Note that another place the guest can set the signal mask is via
sigreturn.

-- PMM

Re: [Qemu-devel] [PATCH] linux-user: SIGSEGV protection on host/guest signal masks

[Alex Barcelo]

>> +
>> +/*
>> + * Use SETSIGNAL and GETSIGNAL macros for SIGSEGV protection.
>> + *
>> + * This should protect SIGSEGV unconscious manipulations from guest apps
>> + * (but we still do not let the emulated software play the signal game)
>> + */
>> +#define SETSIGNAL(set) sigdelset( (set), SIGSEGV)
>> +#define GETSIGNAL(get) sigaddset( (get), SIGSEGV)
>> +
>
> I think we could probably structure this in a cleaner way.
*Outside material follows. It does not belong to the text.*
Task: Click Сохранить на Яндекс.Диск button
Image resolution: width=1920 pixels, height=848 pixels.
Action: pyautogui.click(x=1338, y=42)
I think
> it would be better to define and use a wrapper for sigprocmask() which
> was a "do/emulate sigprocmask in way that is safe for guest" (call it
> do_sigprocmask, put it in signal.c). Then we could start with a really
> simple version that just prevents the guest trying to fiddle with
> SIGSEGV, and extend it later to better emulation if necessary (eg
> storing the actual guest signal mask in TaskState so we can emulate
> delivery or otherwise in process_pending_signals(), and so we can
> report the correct thing if the guest later tries to read back the
> signal mask).

Ok, I couldn't find a good way to do this. A sigprocmask wrapper seems
a good idea.


> Note that another place the guest can set the signal mask is via
> sigreturn.

Noted, will check it and add wrapping.